I usually shy away from anything that promotes 'templates' since there always seems to be that single requirement that disqualifies all templates that will work. The templates, therefore, must be easy to modify. Another side effect of these types of tools I have seen is 'divitis' and I typically cringe when I see a ton of wrappers used. The YUI grids might be accused of this, but the cross-browser compatibility may be worth tolerating some of that. Especially if accessibility is important and time is short.
Here's the layout for most of the pages:
No real rocket science here, except I need the source ordered as shown by the column numbers. The widths of columns 1 and 2 also needed to be different from any of the YUI templates.

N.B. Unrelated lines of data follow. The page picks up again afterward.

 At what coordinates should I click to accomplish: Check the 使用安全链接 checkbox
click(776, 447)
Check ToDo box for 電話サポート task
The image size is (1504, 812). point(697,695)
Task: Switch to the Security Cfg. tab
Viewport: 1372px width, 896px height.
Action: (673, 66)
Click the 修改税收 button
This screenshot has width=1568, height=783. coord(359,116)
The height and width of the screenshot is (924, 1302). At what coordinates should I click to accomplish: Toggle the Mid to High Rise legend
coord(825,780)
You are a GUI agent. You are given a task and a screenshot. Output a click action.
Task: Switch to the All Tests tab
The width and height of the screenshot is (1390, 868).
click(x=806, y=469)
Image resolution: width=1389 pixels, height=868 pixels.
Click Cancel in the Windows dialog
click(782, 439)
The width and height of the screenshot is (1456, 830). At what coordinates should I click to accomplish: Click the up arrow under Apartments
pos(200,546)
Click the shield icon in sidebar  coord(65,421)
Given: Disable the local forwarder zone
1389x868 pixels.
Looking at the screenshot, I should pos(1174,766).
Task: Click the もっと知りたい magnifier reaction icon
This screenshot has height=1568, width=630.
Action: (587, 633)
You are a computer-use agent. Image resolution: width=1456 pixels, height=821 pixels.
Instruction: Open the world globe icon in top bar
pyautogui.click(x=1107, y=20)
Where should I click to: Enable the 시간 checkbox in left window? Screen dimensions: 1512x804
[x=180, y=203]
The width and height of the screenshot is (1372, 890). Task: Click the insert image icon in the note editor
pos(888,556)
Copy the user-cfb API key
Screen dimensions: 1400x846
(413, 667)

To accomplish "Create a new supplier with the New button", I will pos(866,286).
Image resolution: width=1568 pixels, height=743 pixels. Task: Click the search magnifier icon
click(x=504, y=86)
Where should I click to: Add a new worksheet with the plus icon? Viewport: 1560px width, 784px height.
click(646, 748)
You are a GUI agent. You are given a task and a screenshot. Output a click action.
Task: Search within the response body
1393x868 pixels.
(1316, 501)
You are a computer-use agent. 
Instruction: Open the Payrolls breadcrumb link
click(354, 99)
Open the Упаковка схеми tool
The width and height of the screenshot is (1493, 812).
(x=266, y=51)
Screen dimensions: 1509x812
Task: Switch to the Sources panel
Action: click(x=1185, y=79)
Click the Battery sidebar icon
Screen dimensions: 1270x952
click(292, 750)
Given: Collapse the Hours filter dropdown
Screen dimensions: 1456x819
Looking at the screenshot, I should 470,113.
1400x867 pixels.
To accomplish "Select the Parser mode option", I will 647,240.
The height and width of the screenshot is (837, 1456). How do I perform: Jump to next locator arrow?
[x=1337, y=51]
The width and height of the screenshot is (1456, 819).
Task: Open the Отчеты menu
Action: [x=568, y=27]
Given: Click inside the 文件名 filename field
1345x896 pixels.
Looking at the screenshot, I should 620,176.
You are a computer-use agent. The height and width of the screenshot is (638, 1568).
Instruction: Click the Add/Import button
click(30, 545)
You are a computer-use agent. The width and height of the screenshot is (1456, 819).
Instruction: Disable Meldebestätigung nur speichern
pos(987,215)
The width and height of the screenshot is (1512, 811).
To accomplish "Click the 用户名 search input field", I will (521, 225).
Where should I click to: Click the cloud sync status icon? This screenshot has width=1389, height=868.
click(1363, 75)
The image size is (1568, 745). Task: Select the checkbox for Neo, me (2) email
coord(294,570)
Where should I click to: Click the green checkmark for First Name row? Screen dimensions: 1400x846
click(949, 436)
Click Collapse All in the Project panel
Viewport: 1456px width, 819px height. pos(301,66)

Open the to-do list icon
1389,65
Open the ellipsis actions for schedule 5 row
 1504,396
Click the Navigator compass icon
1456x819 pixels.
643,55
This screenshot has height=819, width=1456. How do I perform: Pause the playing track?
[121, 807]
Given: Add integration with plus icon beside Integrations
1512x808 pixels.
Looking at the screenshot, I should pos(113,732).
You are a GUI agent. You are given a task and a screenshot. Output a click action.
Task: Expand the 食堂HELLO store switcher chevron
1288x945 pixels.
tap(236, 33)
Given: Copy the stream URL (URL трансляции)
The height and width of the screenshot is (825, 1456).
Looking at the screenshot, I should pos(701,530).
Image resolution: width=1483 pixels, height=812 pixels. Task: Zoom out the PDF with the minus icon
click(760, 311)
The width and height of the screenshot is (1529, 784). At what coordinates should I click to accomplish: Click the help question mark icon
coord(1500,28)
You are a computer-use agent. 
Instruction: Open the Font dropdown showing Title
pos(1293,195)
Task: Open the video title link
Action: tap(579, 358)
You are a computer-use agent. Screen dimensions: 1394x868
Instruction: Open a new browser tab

I looked into the -default grids.css from YUI to find the relevant selectors that would need to be overridden and used css precedence rules to slip in an external stylesheet to meet my needs. So far so good.
Now the next overcoming was having equal-height columns on columns 1 & 2. I have a solution for the holy grail layout but fortunately found someone who already implemented a solution for the YUI grids here using a similar technique. His solution takes advantage of the standardized naming the YUI grids expects and runs when the document is ready. Good, so far no showstoppers.
Many of the pages require a less complicated layout, with only two columns in the body area:
Applying a Layout filter in Monorail makes this a snap as I can simply add a <link/> reference to an external stylesheet that is added to the property bag on demand and is rendered in the default.brail layout. This stylesheet simply removes the width for column 2 and stretches column 1 across. Quick test and all seems to work great.
The front page of the application was completely different but thanks to the ease of manipulating layouts at runtime using Monorail and the ease of modifying the YUI grids library, this wasn't too complex.
Things to keep in mind are:
- The grids.css from YUI also relies on other YUI core libraries that monkey with your font scheme and also does a browser default reset. I prefer doing this kind of reset anyway so wasn't affected but if you rely on the default behavior of browsers for layout, they may be different using this tool.
- If you need to modify the templates, it is easier to look at the non-minified .css sheets to see where you need to override selector settings.
- Leave the YUI library unchanged and use CSS precedence rules to modify.
I was able to integrate the YUI into my layout in about two days and had very few issues to overcome without a steep learning curve. If cross-browser issues are plaguing you current layout, you may want to take a look at what YUI is offering to see if they might help.